Goal »
Rewrite the records below with every "Given" switched to "Goal" and all other text unchanged. Omit the pictures from your answer.

-- start of Records supplied --

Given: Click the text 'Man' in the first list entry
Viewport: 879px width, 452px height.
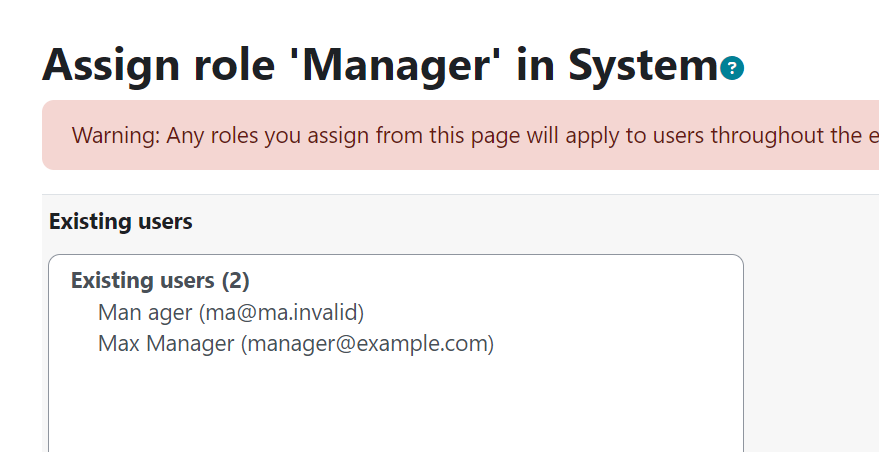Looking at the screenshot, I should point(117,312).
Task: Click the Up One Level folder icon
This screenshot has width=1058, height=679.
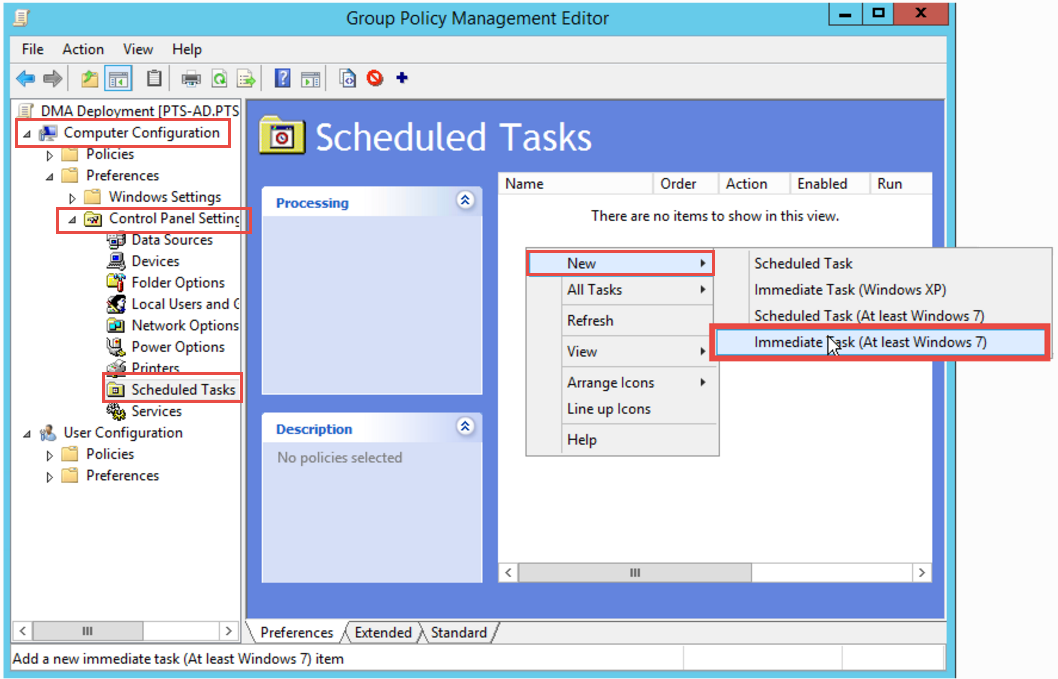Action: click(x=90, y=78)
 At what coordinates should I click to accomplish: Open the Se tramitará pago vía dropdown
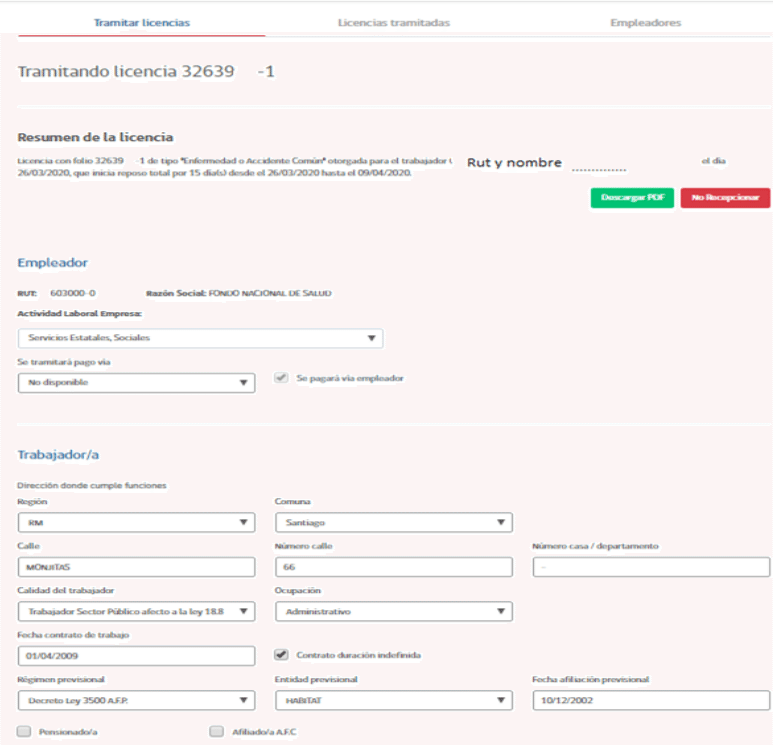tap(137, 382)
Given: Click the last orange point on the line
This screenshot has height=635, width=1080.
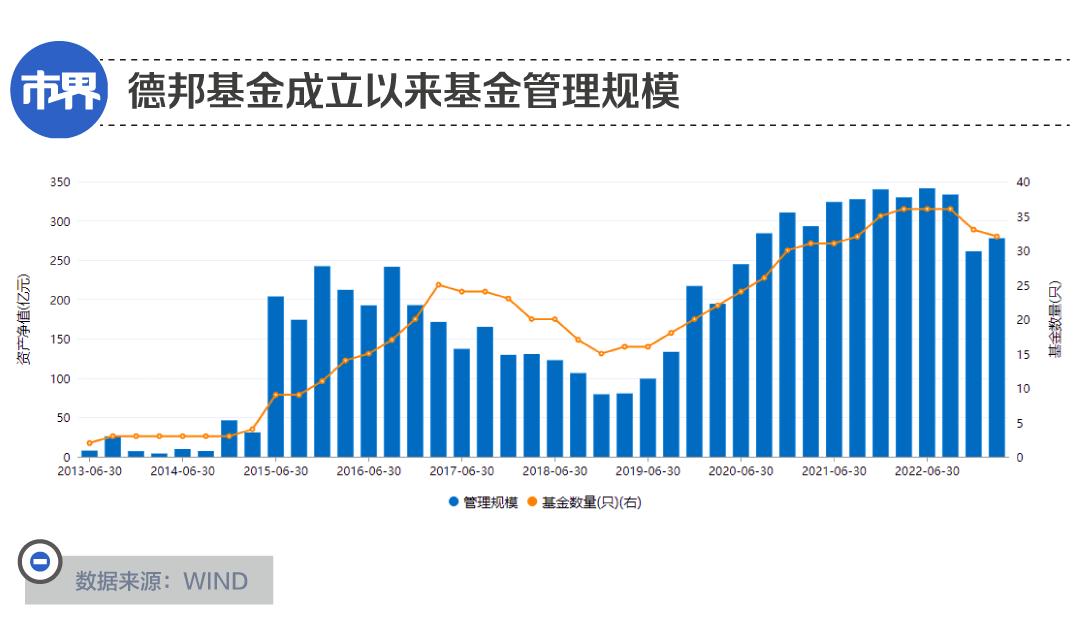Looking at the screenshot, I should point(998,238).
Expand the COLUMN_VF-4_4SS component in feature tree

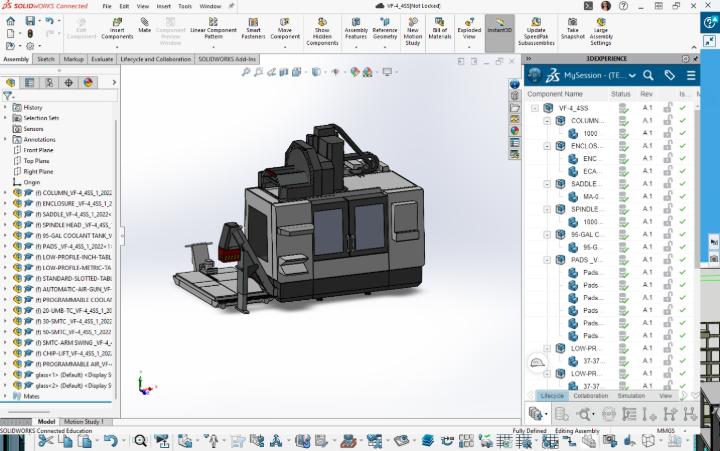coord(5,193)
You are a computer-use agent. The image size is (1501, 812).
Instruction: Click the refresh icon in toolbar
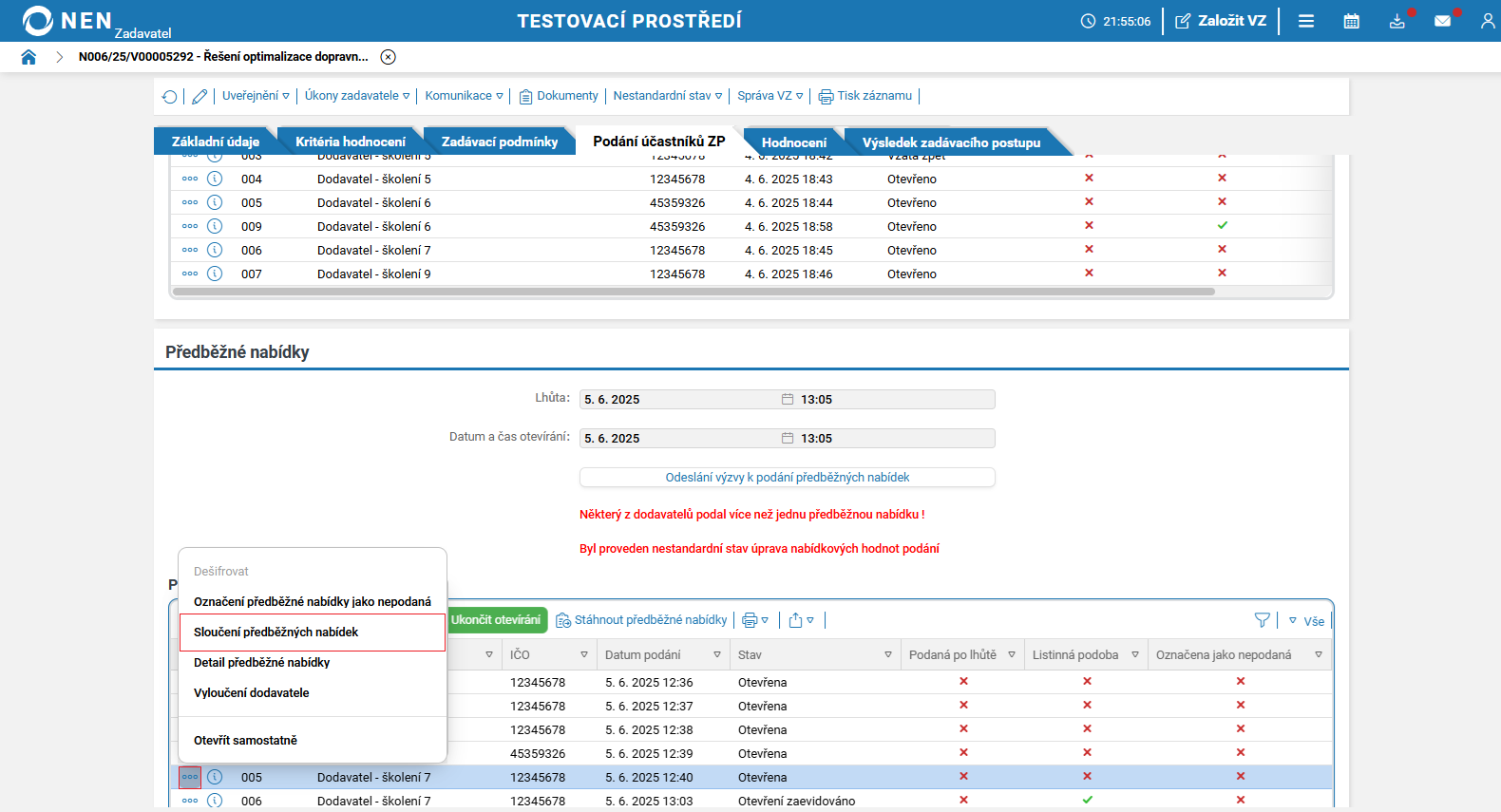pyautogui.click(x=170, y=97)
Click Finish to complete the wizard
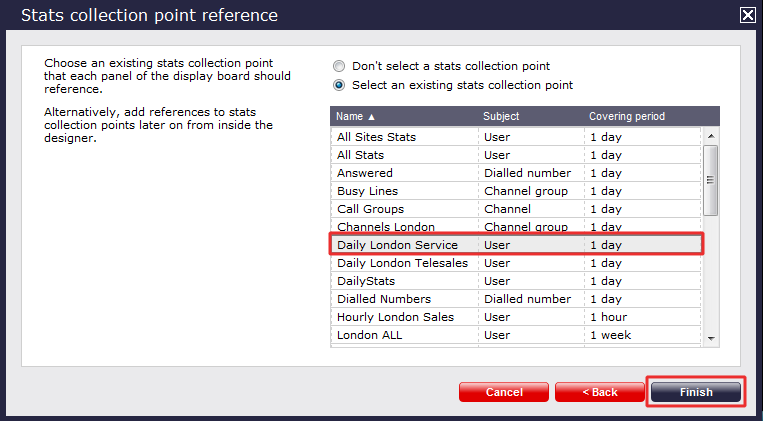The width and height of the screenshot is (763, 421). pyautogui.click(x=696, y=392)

-- end of Records supplied --

Worked solution »
Goal: Click the text 'Man' in the first list entry
Viewport: 879px width, 452px height.
Looking at the screenshot, I should point(117,312).
Task: Click the Up One Level folder icon
This screenshot has width=1058, height=679.
Action: click(x=90, y=78)
 At what coordinates should I click to accomplish: Open the Se tramitará pago vía dropdown
tap(137, 382)
Goal: Click the last orange point on the line
This screenshot has height=635, width=1080.
Looking at the screenshot, I should point(998,238).
Expand the COLUMN_VF-4_4SS component in feature tree

coord(5,193)
You are a computer-use agent. The image size is (1501, 812).
Instruction: Click the refresh icon in toolbar
pyautogui.click(x=170, y=97)
Click Finish to complete the wizard
The width and height of the screenshot is (763, 421). pyautogui.click(x=696, y=392)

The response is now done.